At the heart of the exhibition lies a humble protagonist: the pomfret. Through Whye
Kee's 100 hand-crafted ceramic rice bowls and Tan's intimate portraits of 100
dinners, we encounter four varieties – golden, silver, black, and Chinese (斗鲳) – that
each carry distinct symbolism across Singapore's diverse communities. What
appears as luxury to some offers sustenance to others; what marks celebration in
one household provides everyday comfort in another. These interpretations, layered
and varied, mirror the richness of our multicultural fabric.
As we gather once more during a season of reunion and renewal, Homecoming 3:
Coming Home gently invites us to rediscover the poetry in our dining rituals.
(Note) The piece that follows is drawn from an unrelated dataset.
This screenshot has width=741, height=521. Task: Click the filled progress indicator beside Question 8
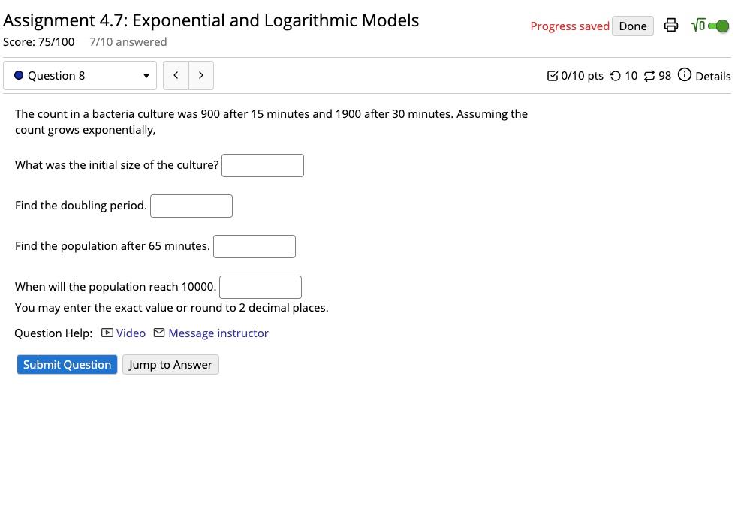coord(18,75)
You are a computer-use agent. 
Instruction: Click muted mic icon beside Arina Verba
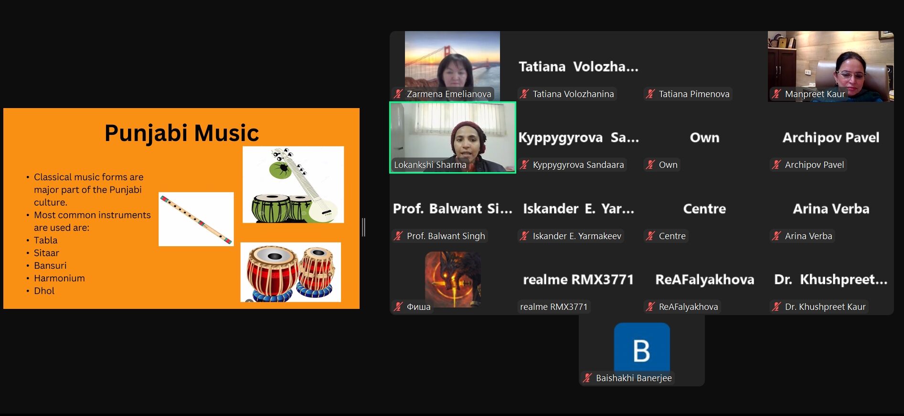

Reminding us that every meal shared is an act of continuity, every bowl filled is a
gesture of kinship – connecting us not only to those at our table, but to generations
past and the communities we call home.
About the Artist(s)
Royston Tan (b. 1976) is a Singaporean filmmaker known for his distinctive visual
language and his sensitive portrayals of everyday life, family, and social realities in
Singapore. He first gained attention in the early 2000s with award-winning short
films, then directed feature films such as 15, 4:30, 881, 12 Lotus, 3688, and 24. His
works have screened widely at international film festivals and have received
numerous accolades for their emotional depth and narrative boldness. Tan’s
filmmaking often foregrounds marginal voices while remaining deeply attuned to the
rhythms of local culture. Beyond cinema, he has contributed to national cultural
projects and continues to mentor younger filmmakers, shaping Singapore's evolving
film landscape.
Kim Whye Kee (b. 1979) is a Singapore-based ceramicist whose practice centres on
handcrafted vessels that draw together function, ritual, and personal history. He
discovered pottery during the final months of a decade spent in incarceration, an
encounter that marked a turning point in his life and led him to pursue formal art
training. Whye Kee graduated with a Bachelor of Fine Arts (Honours) from LASALLE
College of the Arts in 2013 and later apprenticed under master potter Chua Soo
Khim. In 2016, he founded Qi Pottery, where he produces ceramic works shaped by
a deep sensitivity to material, process, and use. His practice often reflects on
everyday acts—drinking tea, sharing meals, gathering—treating them as quiet but
enduring forms of connection.
John Z.W. Tung is a Singapore-based independent curator and exhibition-maker,
and the Director of From The Woods, his self-initiated curatorial atelier. From 2015 to
2020, he served as Assistant Curator at the Singapore Art Museum, where he
curated and co-curated nine exhibitions and was part of the curatorial teams for the
Singapore Biennale 2016 and 2019. To date, Tung has curated over seventy
exhibitions and curatorial projects across institutional, independent, and site-specific
contexts in Singapore and the region, including the 2024 and 2025 editions of S.E.A.
Focus. His practice is marked by close collaboration with artists and a sustained
interest in how exhibitions can articulate historical, social, and lived experience.